---------- SOURCE INFORMATION ----------

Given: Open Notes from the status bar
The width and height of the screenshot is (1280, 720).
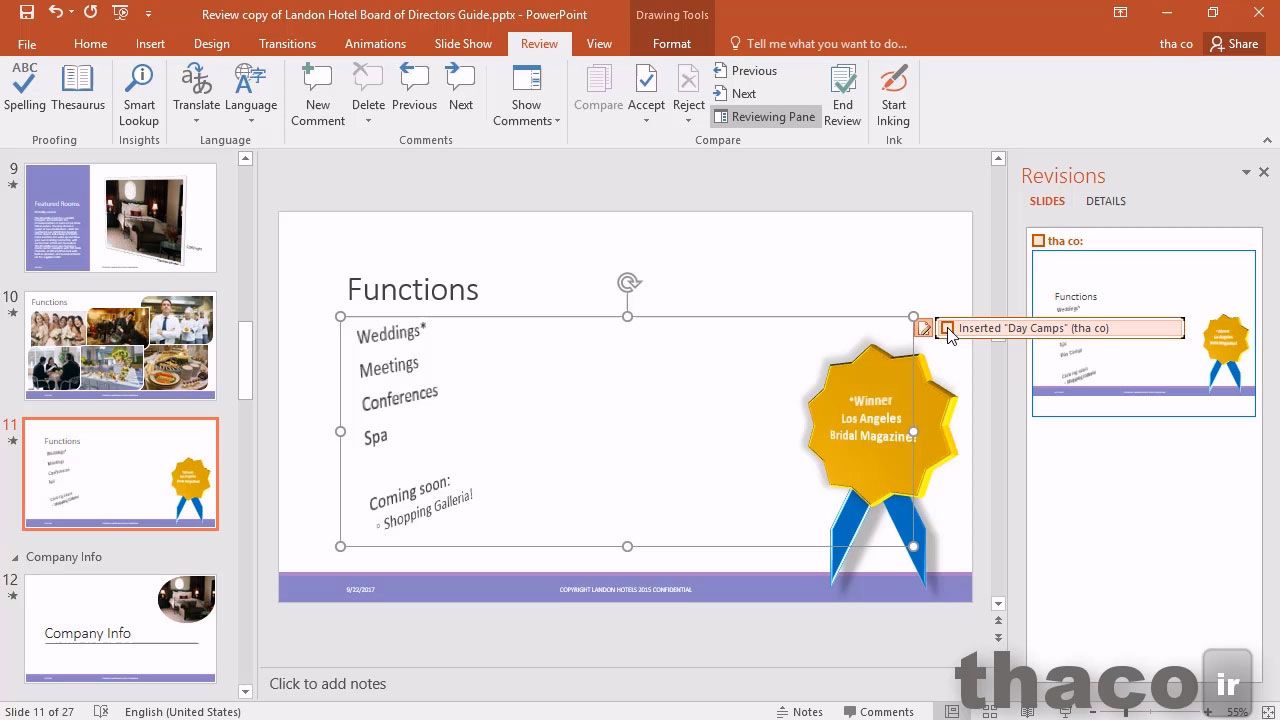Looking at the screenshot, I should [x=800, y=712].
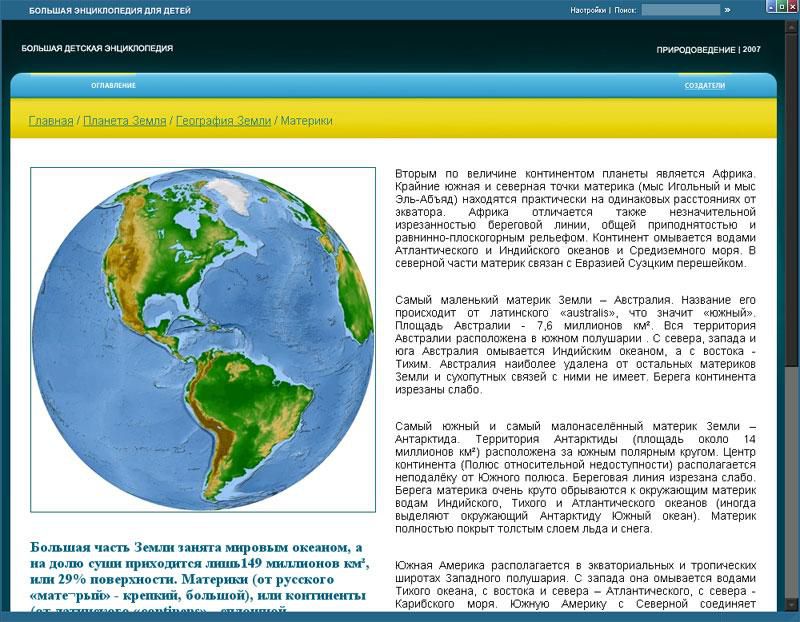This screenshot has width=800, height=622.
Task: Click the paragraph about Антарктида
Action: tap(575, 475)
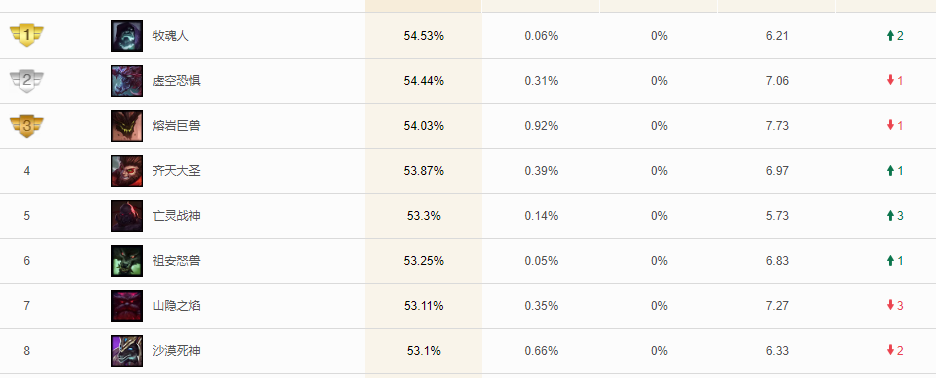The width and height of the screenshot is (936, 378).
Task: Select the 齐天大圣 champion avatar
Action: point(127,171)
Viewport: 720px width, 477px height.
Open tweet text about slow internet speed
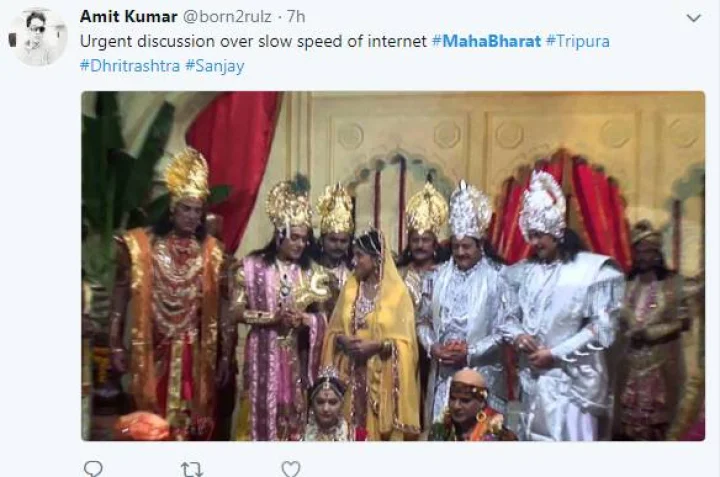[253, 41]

----------

Reproduce word for word the lines from the one containing "The width and height of the screenshot is (1280, 720)." through the end of the data, both ends kept. Drop the pictures.

The width and height of the screenshot is (1280, 720).
Looking at the screenshot, I should [x=800, y=712].
This screenshot has width=800, height=622.
Task: Click the paragraph about Антарктида
Action: tap(575, 475)
The width and height of the screenshot is (936, 378).
Task: Select the 齐天大圣 champion avatar
Action: point(127,171)
Viewport: 720px width, 477px height.
Open tweet text about slow internet speed
[253, 41]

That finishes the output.